Al bought train tickets to New York for Doris and himself. Still deeply in love with George Weidler, she telephoned him every night. For the opening of the Little Club, Billy and Al had packed their friends in, making sure Doris got a good hand. This was going to be her springboard. If she succeeded here, it would be easier to make it in Hollywood.
The notices she received were encouraging. Billy engaged her for an extra four weeks, and Al returned to California to see what he could line up for her there. Ten days later she telephoned him in tears: “I can’t handle the rest of my time at the club alone. I want to get back to George. I’ve had it.” Al took it philosophically. “Come on back then,” he said. On the way, she stopped off in Cincinnati to see her son.
Meantime, Mike Curtiz, a sentimental Lothario from Hungary at Warner Brothers moved in to succeed Hal Wallis, who started in business for himself. Mike had Jack Warner breathing down his neck to start making a musical to be called Romance on the High Seas. Betty Hutton was supposed to play the girl lead, but at the last minute Curtiz wouldn’t hire her. He decided to look around for a lesser, cheaper name, though he was growing more panicky by the day with Warner starting to twist his arms.
Song writers Sammy Cahn and Jule Styne, who were writing the score for Romance, had an idea that Doris might do for the picture and suggested to Al that he ought to arrange an audition for her. He called Doris to come home. The day of her promised return to Los Angeles brought no news of her, though her audition had been fixed for the following morning. In the evening, on a hunch, Al drove out to the Sepulveda camp. In the darkness he thumped on the trailer’s door until Doris put her head out the window and promised again to turn up in the morning.
When he collected her in his car, she was weeping hysterically. Her marriage was on the rocks, she said. George Weidler wanted out. “I can’t do the audition. You’ll have to cancel.”
“Look, if your marriage is breaking up, you’ll sure need a job,” said Al. “It’ll get your mind off your trouble, and you’ll have to make a living.”
She accepted the logic of that and dried her tears. He sent out to buy her new stockings, since those she was wearing were laddered, then took her to meet Curtiz. In the middle of singing for him, fresh tears trickled down her cheeks at the thought that her husband was leaving. Curtiz thought this was one of the great acting performances of all time and invited Al to talk contract. They settled on $500 a week for her, and because Jack Warner regarded television as nothing more than furniture that stares back at you, Al got her TV rights. Doris wasn’t in a mood to care much about anything. She was still pining for George, hoping she could bring them back together.

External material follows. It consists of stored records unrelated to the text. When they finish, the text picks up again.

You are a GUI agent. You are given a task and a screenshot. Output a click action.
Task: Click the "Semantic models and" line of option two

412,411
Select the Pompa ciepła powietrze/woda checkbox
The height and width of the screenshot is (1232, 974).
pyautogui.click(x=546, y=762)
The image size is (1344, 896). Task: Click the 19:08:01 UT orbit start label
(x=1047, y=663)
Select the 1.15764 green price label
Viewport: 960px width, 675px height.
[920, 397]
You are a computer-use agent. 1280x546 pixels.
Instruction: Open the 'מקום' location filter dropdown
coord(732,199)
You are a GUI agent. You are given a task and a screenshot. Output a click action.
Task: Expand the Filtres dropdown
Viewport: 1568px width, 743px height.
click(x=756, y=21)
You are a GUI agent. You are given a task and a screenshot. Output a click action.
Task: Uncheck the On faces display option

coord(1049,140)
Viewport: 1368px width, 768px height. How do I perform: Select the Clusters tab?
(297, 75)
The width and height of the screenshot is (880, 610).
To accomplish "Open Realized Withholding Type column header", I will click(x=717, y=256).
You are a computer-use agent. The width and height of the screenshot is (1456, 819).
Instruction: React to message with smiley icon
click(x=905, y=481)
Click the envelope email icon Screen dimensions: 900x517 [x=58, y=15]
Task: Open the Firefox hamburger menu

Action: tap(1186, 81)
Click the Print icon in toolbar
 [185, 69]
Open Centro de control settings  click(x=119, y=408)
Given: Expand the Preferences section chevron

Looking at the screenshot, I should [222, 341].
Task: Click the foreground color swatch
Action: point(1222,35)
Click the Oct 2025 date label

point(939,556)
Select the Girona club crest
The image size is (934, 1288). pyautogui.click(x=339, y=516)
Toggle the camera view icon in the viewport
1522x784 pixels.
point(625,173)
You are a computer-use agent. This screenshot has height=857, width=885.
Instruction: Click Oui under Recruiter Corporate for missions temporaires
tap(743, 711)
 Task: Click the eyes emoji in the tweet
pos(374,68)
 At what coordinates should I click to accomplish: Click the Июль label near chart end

Moving out of the trailer, she was so lonely that her agent wanted some place for her to live where she could look out the window and see people; she had no more company than that. He put her in the Plaza Hotel across the street from the Brown Derby and stopped by every morning to take her to the studio. When the picture was finished, he came up with another idea. Why not see Sinatra, for whom Al had worked, and check whether Frank could use her on his radio “Hit Parade”?
Frank, who knows talent, liked that fine. She went with him to New York for the weekly shows, and life was starting to look rosy when the blight attacked again. The sponsors, the American Tobacco Company, decided that her singing style was too close to Frank’s and they dumped her. Doris was knocked off her feet again. This time she felt sure she was finished. “I guess I can always go home to Cincinnati,” she said.
Al was running into complaints from his partners. “Why do you waste your time on this dame?” they demanded. “She’s not the most beautiful girl in the world; she’s loaded with freckles; she’s got no clothes sense; she’s going nowhere.” But Al’s mind revolved around the memory of Alice Faye, another girl with a voice. “People could identify themselves with Alice, and they can with Doris,” he argued. “Because any girl in the audience could be Doris Day, and she could be any girl.”